U.S. Energy Department Likely to Miss Deadline, GAO Reports


By Marina Malenic

Global Security Newswire

WASHINGTON — The U.S. Energy Department is unlikely to meet a fiscal 2006 deadline for installing security upgrades at U.S. nuclear facilities, according to a report released yesterday by the General Accounting Office (see GSN, April 27).

“Some sites estimate that it could take as long as five years, given adequate funding,” Robin Nazzaro, GAO director for natural resources and the environment, told the House Government Reform Subcommittee on National Security, Emerging Threats and International Relations.

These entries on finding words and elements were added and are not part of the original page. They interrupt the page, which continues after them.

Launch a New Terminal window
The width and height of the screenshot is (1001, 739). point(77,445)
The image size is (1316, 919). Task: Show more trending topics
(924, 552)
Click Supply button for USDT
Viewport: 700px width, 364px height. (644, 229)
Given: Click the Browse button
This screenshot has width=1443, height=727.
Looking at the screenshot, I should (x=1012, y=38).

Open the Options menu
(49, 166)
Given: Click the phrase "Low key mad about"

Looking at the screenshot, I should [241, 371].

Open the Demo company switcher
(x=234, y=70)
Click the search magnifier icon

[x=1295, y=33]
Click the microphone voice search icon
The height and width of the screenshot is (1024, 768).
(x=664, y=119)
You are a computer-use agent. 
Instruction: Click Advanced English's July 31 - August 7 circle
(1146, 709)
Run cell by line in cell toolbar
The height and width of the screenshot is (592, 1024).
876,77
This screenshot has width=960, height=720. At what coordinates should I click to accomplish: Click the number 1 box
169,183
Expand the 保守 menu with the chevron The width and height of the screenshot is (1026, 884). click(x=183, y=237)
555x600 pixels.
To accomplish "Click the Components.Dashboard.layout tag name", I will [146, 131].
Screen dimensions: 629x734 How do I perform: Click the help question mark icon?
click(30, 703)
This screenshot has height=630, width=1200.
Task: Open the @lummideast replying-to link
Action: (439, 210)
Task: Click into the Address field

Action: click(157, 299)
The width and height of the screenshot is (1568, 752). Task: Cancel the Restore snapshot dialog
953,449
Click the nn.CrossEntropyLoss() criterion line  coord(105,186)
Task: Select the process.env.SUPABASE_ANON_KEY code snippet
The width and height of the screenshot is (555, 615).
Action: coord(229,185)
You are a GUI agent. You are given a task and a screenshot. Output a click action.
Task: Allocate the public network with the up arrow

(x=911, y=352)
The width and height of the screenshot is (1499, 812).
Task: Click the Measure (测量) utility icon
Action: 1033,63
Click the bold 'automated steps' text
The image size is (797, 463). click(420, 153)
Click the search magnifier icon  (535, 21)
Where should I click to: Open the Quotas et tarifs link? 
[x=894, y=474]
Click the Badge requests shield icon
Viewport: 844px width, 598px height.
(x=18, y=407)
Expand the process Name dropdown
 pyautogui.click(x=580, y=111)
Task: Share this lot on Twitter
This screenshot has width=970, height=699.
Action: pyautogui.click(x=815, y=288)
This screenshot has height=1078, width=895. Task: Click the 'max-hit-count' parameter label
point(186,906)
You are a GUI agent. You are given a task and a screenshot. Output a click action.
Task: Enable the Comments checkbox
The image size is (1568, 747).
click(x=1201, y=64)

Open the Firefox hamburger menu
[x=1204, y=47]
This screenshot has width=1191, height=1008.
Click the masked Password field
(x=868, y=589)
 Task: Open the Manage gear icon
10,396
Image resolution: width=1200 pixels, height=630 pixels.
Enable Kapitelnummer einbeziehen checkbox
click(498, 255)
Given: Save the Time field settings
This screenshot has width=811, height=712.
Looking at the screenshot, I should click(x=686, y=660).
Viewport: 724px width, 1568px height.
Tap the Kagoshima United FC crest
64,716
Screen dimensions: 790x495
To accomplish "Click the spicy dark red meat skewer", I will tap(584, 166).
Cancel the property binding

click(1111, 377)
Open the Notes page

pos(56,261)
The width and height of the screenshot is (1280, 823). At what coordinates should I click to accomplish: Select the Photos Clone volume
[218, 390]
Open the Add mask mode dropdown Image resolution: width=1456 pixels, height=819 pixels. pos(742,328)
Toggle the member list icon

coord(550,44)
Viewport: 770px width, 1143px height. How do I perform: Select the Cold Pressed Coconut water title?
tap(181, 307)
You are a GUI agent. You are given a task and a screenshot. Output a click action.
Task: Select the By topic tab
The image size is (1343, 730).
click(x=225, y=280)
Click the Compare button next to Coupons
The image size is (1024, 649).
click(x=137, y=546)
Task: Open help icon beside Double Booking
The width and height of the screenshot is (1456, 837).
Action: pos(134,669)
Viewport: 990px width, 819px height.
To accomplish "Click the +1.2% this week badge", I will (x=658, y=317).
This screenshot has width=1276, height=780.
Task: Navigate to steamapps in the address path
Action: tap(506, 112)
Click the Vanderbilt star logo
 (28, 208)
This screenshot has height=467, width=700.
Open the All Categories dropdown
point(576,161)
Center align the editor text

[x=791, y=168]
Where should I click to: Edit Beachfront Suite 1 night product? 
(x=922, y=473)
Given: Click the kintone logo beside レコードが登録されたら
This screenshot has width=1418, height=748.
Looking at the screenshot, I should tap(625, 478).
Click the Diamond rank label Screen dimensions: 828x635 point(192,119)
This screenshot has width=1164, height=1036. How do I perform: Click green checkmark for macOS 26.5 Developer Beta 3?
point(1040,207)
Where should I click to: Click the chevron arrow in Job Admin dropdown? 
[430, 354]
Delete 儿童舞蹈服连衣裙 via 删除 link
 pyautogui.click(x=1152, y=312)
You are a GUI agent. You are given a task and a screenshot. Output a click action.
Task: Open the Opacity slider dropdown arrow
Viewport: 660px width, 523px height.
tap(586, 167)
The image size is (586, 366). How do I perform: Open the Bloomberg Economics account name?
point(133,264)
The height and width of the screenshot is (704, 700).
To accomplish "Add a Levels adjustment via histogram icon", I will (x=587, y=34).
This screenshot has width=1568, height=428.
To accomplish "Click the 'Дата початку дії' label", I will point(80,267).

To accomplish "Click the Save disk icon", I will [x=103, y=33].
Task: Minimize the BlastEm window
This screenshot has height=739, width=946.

Nazzaro said the department had not increased safety measures sufficiently to respond to a post-9/11 intelligence assessment of the risk of an attack, known as the “postulated threat,” on U.S. nuclear facilities. She added that due to the delay, enriched plutonium and uranium might have to be transferred from some nuclear facilities.

“The DOE is preparing to defend against a terrorist force that is significantly smaller than was identified in the postulated threats,” Nazzaro warned. Energy needs to re-evaluate procedures “because the Sept. 11, 2001, terrorist attacks suggested larger groups of terrorists with broad aspirations of causing mass casualties and panic,” she added.

Nazzaro said another concern with the department’s latest Design Basis Threat — which identifies the capabilities of potential terrorist forces and is a key component of the agency’s nuclear security program — is that “the criteria for determining the severity of radiological, chemical or biological sabotage may be insufficient.”

“The criterion used for protection against radiological sabotage is based on acute radiation doses received by individuals. This may not fully capture or characterize the damage that a major radiological disposal might cause,” Nazzaro said. “A worst-case analysis at one DOE site showed that while radiological dispersal would not pose immediate acute health problems for the general public, the public could experience measurable increases in cancer, mortality over a period of decades after such an event,” Nazzaro added.